DEINE AUFGABE
Wie lautet im Lesetext der Abschnitt, der mit den Worten um „Zur subjektiven Tatseite“ einsetzt und mit „Rechtsrüge nicht darzutun.“ schließt? Gib ihn wortgetreu wieder.

LESETEXT
────
Zur subjektiven Tatseite des Angeklagten G***** hat das Erstgericht - auf der Grundlage der Verantwortung des Beschwerdeführers (S 293, 286, 39/jeweils II) - festgestellt, dass er die seine Beamteneigenschaft begründenden Umstände zumindest in der laienhaften Parallelwertung (US 20) erkannt hat. Die in Missachtung dieser Konstatierungen einen Mangel an Feststellungen behauptende Rechtsrüge erweist sich daher - auch soweit sie ohne nähere Begründung die Frage der (angesichts des hier allein maßgeblichen funktionalen Beamtenbegriffs irrelevanten) Angelobung des Beschwerdeführers aufwirft - als nicht gesetzmäßig ausgeführt.

Wie eine erst nach den Tathandlungen erlassene Dienstanweisung einen nicht spezifizierten "direkten oder indirekten Verbotsirrtum" des Beschwerdeführers bewirken konnte, vermag die Rechtsrüge nicht darzutun.

Zur Nichtigkeitsbeschwerde der Angeklagten Karl K***** sen. und Karl K***** jun.:

Die in deren Rechtsrüge (Z 9 lit a) aufgestellte Behauptung mangelnder Feststellungen zum Wissen der Beschwerdeführer um das Vorliegen der Tatbestandselemente "Beamter" und "Vornahme von Amtsgeschäften in Vollziehung der Gesetze" beim unmittelbaren Täter übergeht die dazu getroffenen (und ausreichenden) Urteilskonstatierungen (US 13, 20 f) und verfehlt demnach eine prozessförmige Darstellung.

Sofern die Beschwerde in diesem Zusammenhang meint, für die beiden Angeklagten K***** sei angesichts der privatrechtlich vereinbarten Kontrollunterwerfung ein Tätigwerden des Angeklagten G***** im Bereich der Hoheitsverwaltung nicht erkennbar gewesen, stellt sie unzulässig die getroffenen Feststellungen des Urteils in Frage. Das im Rahmen der Rechtsrüge erstattete, der Sache nach einen Begründungsmangel iSd Z 5 des § 281 Abs 1 StPO relevierende Vorbringen, wonach zwischen der Darstellung der Beitragshandlung in Punkt II. des Urteilsspruches ("indem sie diese Vorgehensweise mit diesem [gemeint: Markus G*****] gemeinsam planten") und der Feststellung, der Drittangeklagte habe lediglich eine von den Beschwerdeführern mit anderen Kontrollorganen bereits vereinbarte Praxis übernommen, bestehe ein Widerspruch, ist nicht schlüssig. Auch die Fortführung einer (gesetzwidrigen) Vereinbarung kann nämlich Gegenstand der gemeinsamen Planung der Beitragstäter auf der einen und des unmittelbaren Täters auf der anderen Seite sein, die im Übrigen nicht die einzige von den Tatrichtern festgestellte Beitragshandlung darstellt.
────
Zeilen zur Lage der Ziele:
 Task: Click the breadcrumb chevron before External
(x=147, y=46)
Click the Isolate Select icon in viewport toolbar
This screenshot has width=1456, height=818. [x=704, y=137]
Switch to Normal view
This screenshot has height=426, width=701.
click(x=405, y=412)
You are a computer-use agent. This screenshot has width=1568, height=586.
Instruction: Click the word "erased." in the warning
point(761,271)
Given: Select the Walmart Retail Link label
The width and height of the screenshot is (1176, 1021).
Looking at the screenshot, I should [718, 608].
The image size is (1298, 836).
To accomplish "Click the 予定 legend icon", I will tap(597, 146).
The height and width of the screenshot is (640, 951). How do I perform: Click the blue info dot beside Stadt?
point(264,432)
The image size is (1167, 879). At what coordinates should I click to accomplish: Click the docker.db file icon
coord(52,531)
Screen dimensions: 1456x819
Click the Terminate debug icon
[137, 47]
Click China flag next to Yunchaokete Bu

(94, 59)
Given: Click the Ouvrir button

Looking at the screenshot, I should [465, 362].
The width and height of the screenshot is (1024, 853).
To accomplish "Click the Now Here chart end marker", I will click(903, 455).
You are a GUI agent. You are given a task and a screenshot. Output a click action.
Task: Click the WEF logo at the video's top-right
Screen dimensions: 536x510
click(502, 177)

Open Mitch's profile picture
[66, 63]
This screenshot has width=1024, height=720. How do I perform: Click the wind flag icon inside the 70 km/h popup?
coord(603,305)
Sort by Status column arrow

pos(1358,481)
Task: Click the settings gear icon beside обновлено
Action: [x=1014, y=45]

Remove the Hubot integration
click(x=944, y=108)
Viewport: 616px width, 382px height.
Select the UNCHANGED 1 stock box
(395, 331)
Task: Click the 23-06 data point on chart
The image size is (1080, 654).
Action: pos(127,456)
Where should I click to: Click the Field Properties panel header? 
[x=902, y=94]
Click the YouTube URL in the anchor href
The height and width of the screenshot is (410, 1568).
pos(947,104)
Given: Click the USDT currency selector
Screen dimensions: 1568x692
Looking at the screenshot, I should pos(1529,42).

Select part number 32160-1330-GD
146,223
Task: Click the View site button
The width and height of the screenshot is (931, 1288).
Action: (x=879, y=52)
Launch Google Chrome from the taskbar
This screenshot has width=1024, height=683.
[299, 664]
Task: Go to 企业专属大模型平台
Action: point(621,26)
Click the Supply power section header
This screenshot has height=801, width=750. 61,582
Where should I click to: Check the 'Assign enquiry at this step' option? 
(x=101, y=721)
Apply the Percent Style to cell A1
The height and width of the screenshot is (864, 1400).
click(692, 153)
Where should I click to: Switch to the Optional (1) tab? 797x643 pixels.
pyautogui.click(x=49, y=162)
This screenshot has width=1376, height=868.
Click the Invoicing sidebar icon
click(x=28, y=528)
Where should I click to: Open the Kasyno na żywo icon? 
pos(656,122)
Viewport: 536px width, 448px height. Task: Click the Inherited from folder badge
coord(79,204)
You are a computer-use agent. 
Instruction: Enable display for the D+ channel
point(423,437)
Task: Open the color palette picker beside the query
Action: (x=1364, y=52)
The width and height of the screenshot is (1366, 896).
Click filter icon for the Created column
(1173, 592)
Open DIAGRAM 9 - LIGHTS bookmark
────
LÖSUNG
Zur subjektiven Tatseite des Angeklagten G***** hat das Erstgericht - auf der Grundlage der Verantwortung des Beschwerdeführers (S 293, 286, 39/jeweils II) - festgestellt, dass er die seine Beamteneigenschaft begründenden Umstände zumindest in der laienhaften Parallelwertung (US 20) erkannt hat. Die in Missachtung dieser Konstatierungen einen Mangel an Feststellungen behauptende Rechtsrüge erweist sich daher - auch soweit sie ohne nähere Begründung die Frage der (angesichts des hier allein maßgeblichen funktionalen Beamtenbegriffs irrelevanten) Angelobung des Beschwerdeführers aufwirft - als nicht gesetzmäßig ausgeführt.

Wie eine erst nach den Tathandlungen erlassene Dienstanweisung einen nicht spezifizierten "direkten oder indirekten Verbotsirrtum" des Beschwerdeführers bewirken konnte, vermag die Rechtsrüge nicht darzutun.